Now, here I sit. I've been battling my weight since I had him. I have gotten more lax, or lazy, and I have become kind of sheltered. I don't want to take the kids to the park. It's always too hot or too cold.. or there is something that stops me from wanting to get out and walk or any of the things I used to enjoy doing. At the beginning of last year I was exercising and I finally got under the 140lb mark. Some personal and family stress ALL year led to that going out the window quickly. I shot back up to 150lbs and that's where I've stayed until this pregnancy. I'm 15 weeks now and I'm 155lbs. I LOVE sugar. Cookies, sweet tea, chocolate, everything. I always have. I think I'm kind of addicted to it all. But now I'm sitting here scared. I always thought I just had big babies. My dad was just diagnosed with TypeII diabetes and his brother died from it a few years ago. My dad has been overweight for years and years. It came as no surprise. But, now what about me?? I feel like I suddenly have a bullseye on my forehead. I'm scared. I'm scared that I could be harming myself, my baby, and most of all, how I can possibly eat bland food? I like spices and sauces and flavour. I also dislike a lot of things depending on texture. Diets fail with me quite quickly because of my love of food.

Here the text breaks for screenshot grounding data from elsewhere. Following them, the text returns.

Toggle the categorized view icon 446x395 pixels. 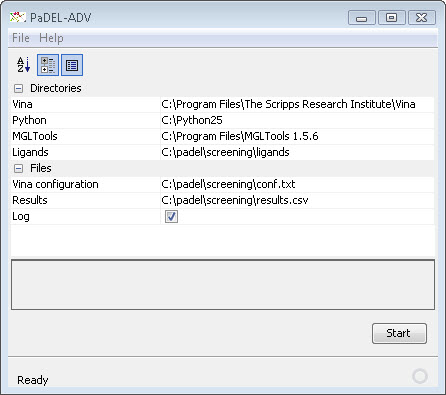point(48,65)
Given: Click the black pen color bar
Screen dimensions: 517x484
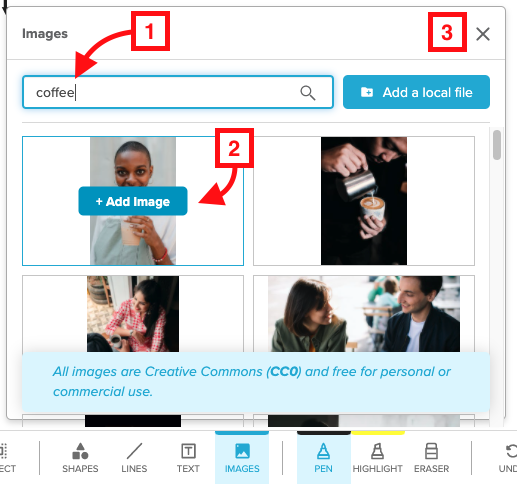Looking at the screenshot, I should pyautogui.click(x=324, y=433).
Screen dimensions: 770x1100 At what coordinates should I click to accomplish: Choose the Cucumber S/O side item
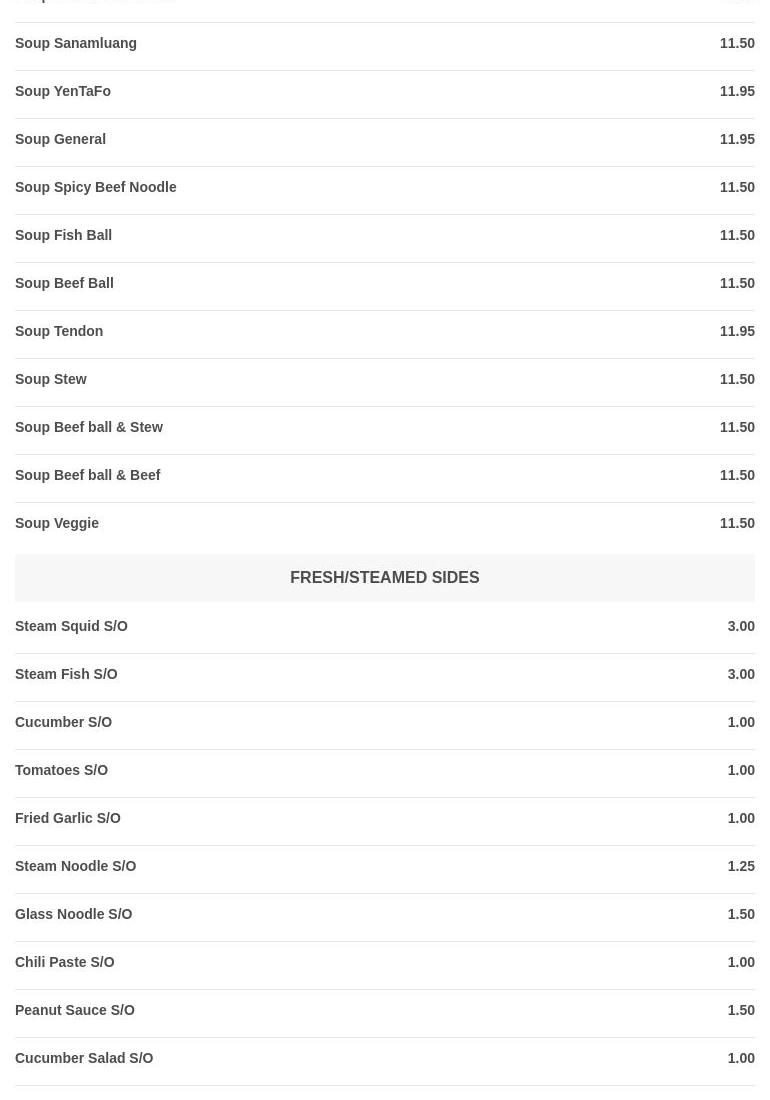coord(63,723)
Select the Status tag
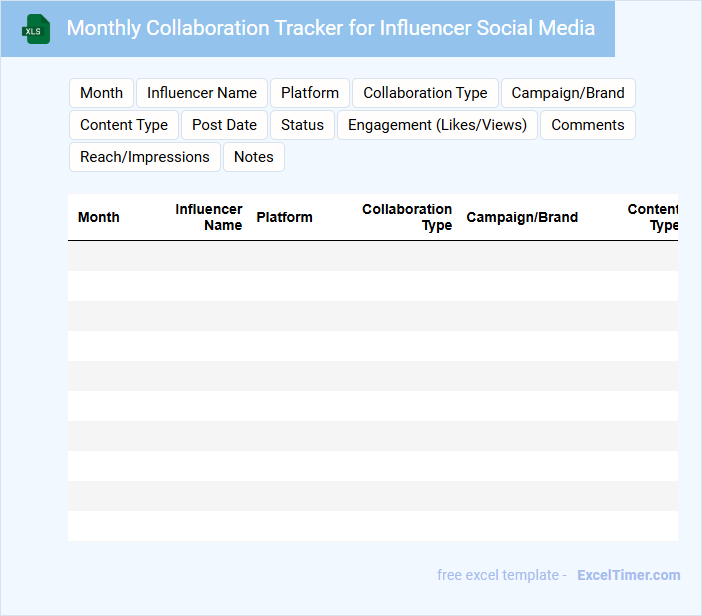702x616 pixels. pyautogui.click(x=302, y=125)
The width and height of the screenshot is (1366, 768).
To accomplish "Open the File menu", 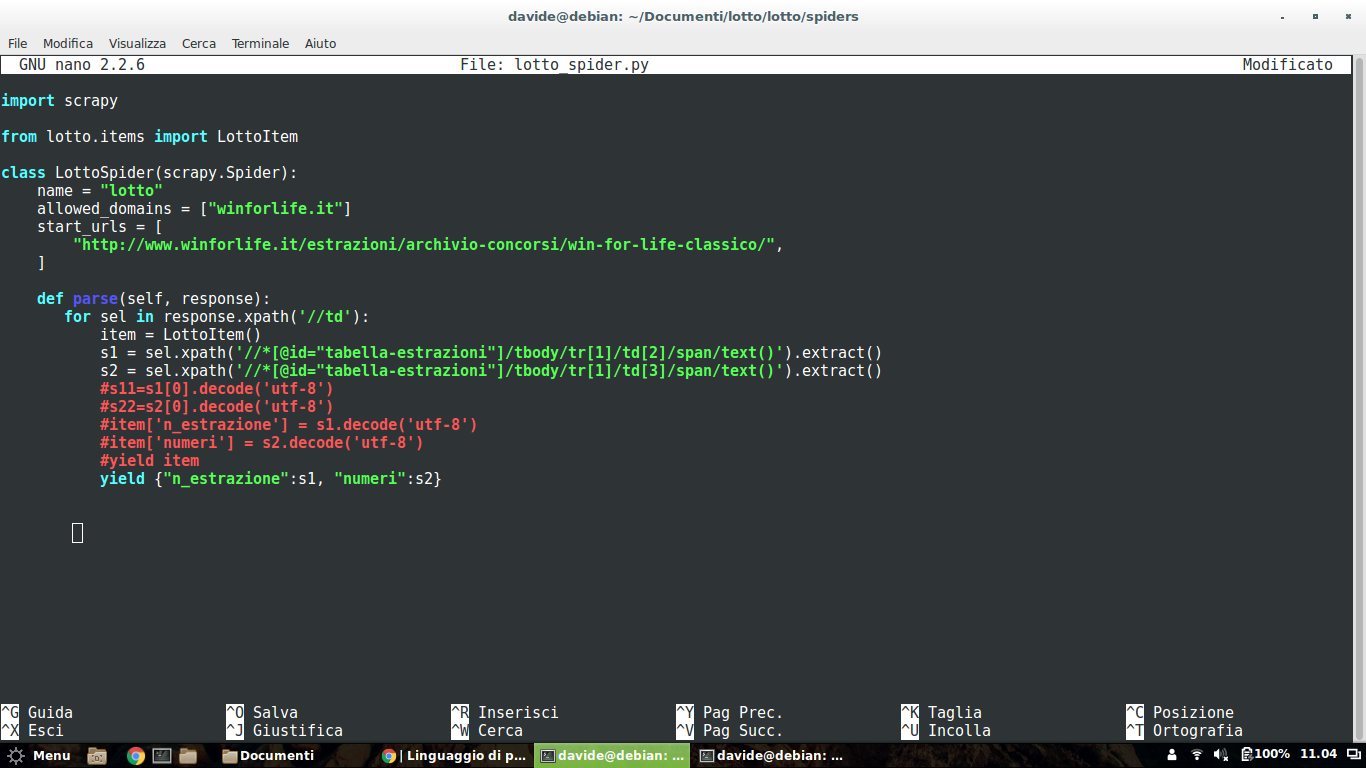I will click(18, 43).
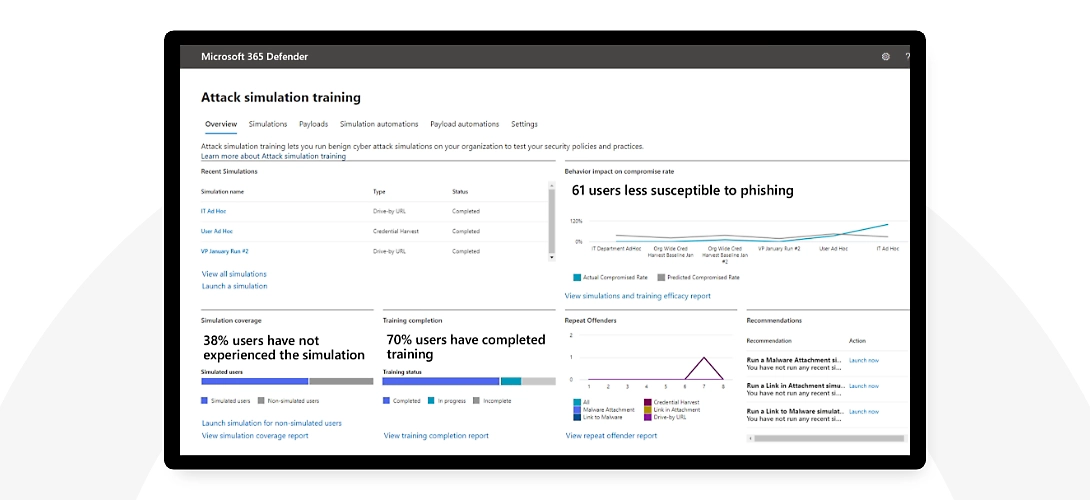This screenshot has width=1090, height=500.
Task: Open the settings gear in header
Action: click(885, 57)
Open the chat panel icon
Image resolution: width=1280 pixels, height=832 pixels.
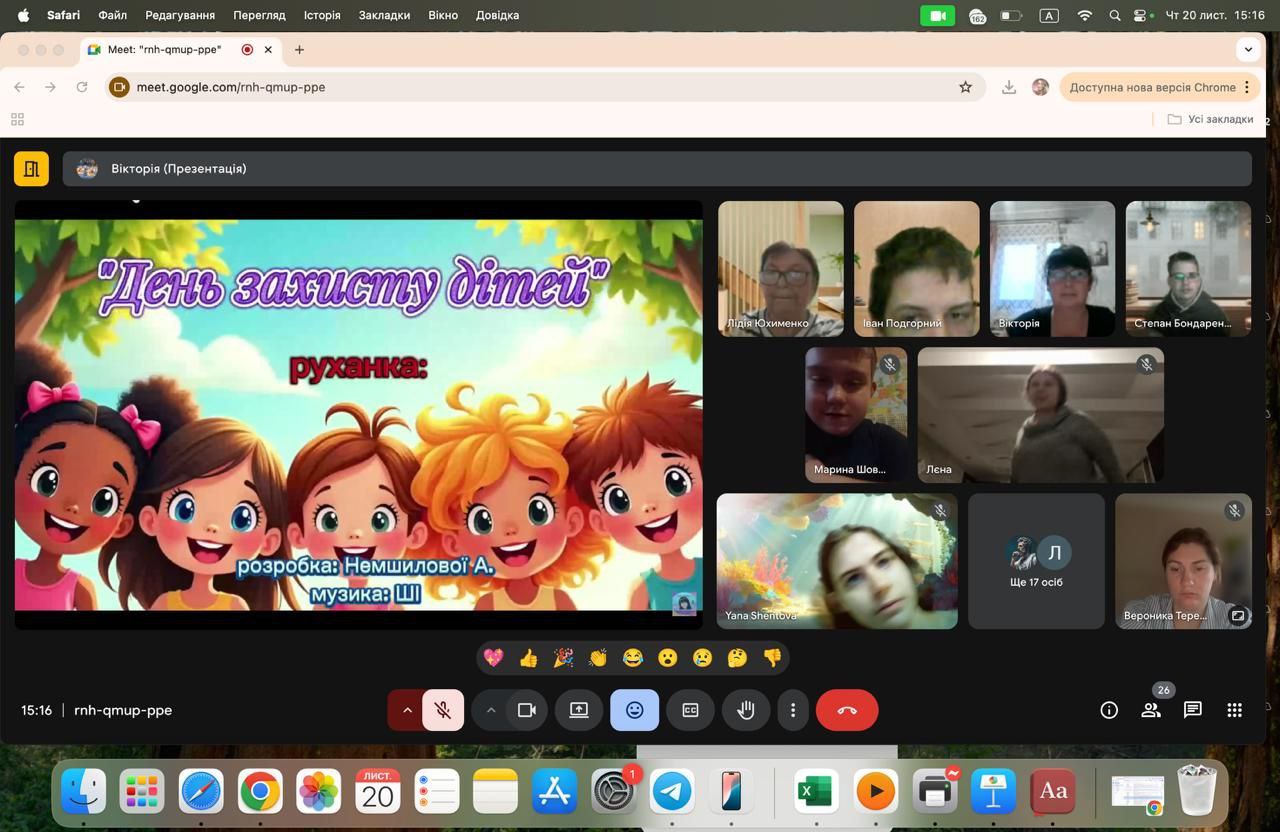pos(1192,710)
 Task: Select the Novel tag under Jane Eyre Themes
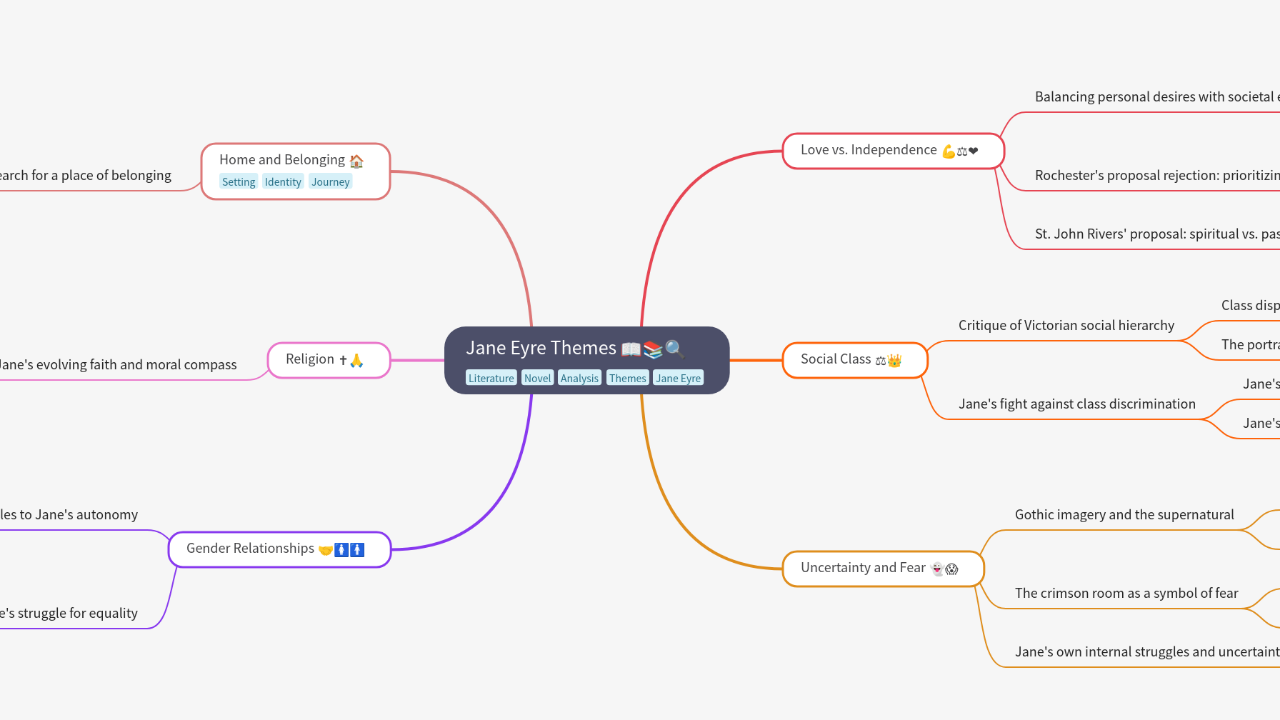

Thank you for this information. I will try to do what I can to change. I just kind of want to cry because I seemingly HAVE to.. not just want to:(

January 9, 2012 | Unregistered CommenterCrystal

Thank you for this. I was recently diagnosed with GDM and I too was defensive because I missed passing by a very few points, am a very normal, small weight, have gained slightly less than my target for this stage, eat very healthy, and have had ALL normal fasting and postprandials since being diagnosed. But now I understand that it is the monitoring that is important, not the diagnosis, so that my baby and I can remain healthy. Thank you!